> **Selection**
This first sheet will only let you set up a working development environment and take a first look into some examples. You won't have to code anything (serious) on your own, yet, just getting ready.

Task 1: Set up your environment

In order to properly participate in this lab, you need to have a working development environment. We recommand to use a Linux or Mac system and can only provide support for those. If you are using Windows, you can simply install a virtual machine with, e.g., Ubuntu.

Follow the following steps:

Install Anaconda

Anaconda is a plattform for developing and deploying Python projects. Most importantly, it comes with a powerful package manager named conda. It can not only install binary package but even a complete Python distribution. One of the tools we are using can only be fully installed in Conda but not using pip. We also need specific Python versions and as every system ships its own, it is easier to use Anaconda.

Download the matching installer here and run in. You can find a more detailed guide for Linux here or just execute the following steps.

> **Records for processing**
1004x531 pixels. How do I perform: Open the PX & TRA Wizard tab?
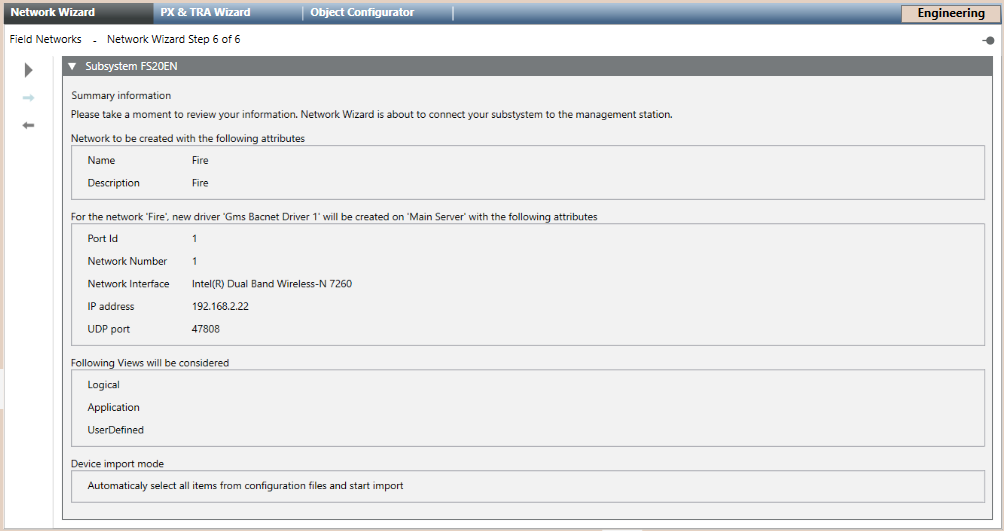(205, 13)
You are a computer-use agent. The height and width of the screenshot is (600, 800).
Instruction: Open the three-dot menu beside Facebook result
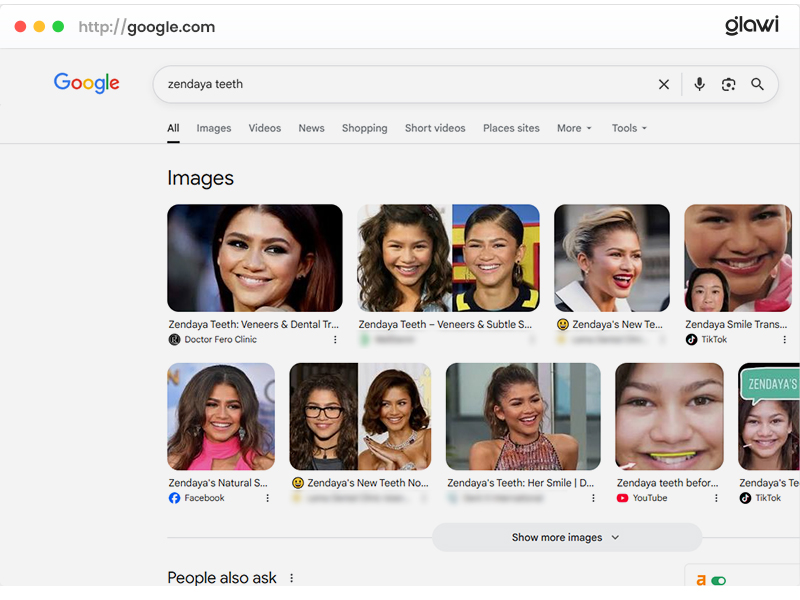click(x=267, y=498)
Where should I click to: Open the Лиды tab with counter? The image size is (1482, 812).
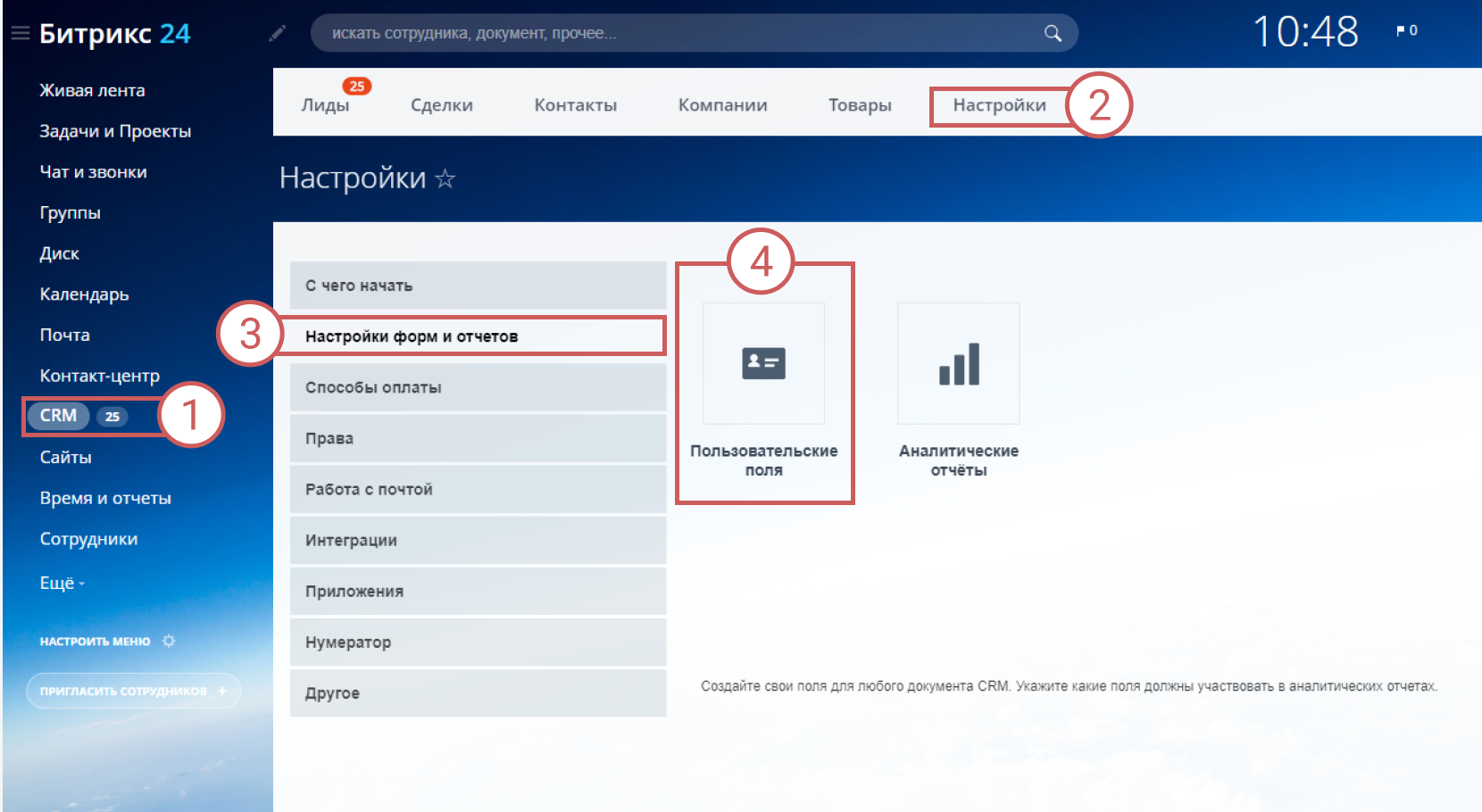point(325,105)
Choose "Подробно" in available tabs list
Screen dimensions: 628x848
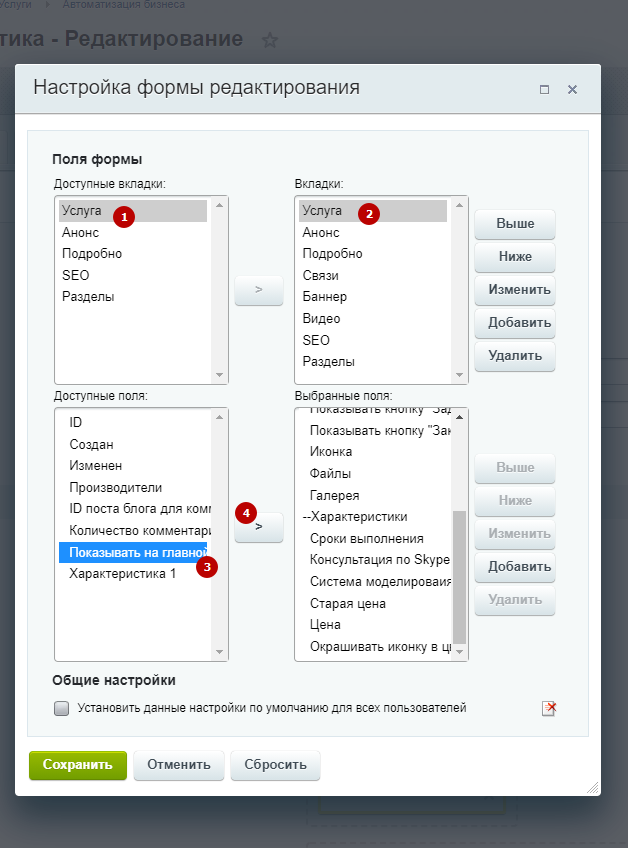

> **Task requirements**
a - In the records, from the first line through the line containing "click(x=267, y=498)" (both included), swap "Facebook" for "Instagram" and keep everything else the same. Leave out the pictures.
b - Carry on with the lab setup guide from the last sentence it gives.
The records have no connection to the text.

> **Per-task answers**
a -
1004x531 pixels. How do I perform: Open the PX & TRA Wizard tab?
(205, 13)
You are a computer-use agent. The height and width of the screenshot is (600, 800).
Instruction: Open the three-dot menu beside Instagram result
click(x=267, y=498)

b -
wget https://repo.anaconda.com/archive/Anaconda3-2023.03-Linux-x86_64.sh
chmod +X Anaconda3-2023.03-Linux-x86_64.sh
./Anaconda3-2023.03-Linux-x86_64.sh

You need to let the installer modify your shell configuration (.bashrc, .zshrc, etc.) such that it can load automatically. If you don't want the conda environment to automatically load, run

conda config --set auto_activate_base false

Create Conda Environment

We need Python 3.10, as some pacakges are not yet ready for later versions (this is due to high-perfomant but less compatible native bindings). To create a matching environment, run

conda create -n alglab python=3.10

Finally, run

conda activate alglab

to activate the environment. In the end, you can leave it again with conda deactivate.

Install packages

Run in the alglab environment the following commands.

# Basics
conda install ipython numpy scipy networkx jupyterlab matplotlib pandas seaborn
# Gurobi
conda install -c gurobi gurobi
# Pip only packages
pip install -U ortools python-sat

Installing python-sat can take a long time, as it does some compiling.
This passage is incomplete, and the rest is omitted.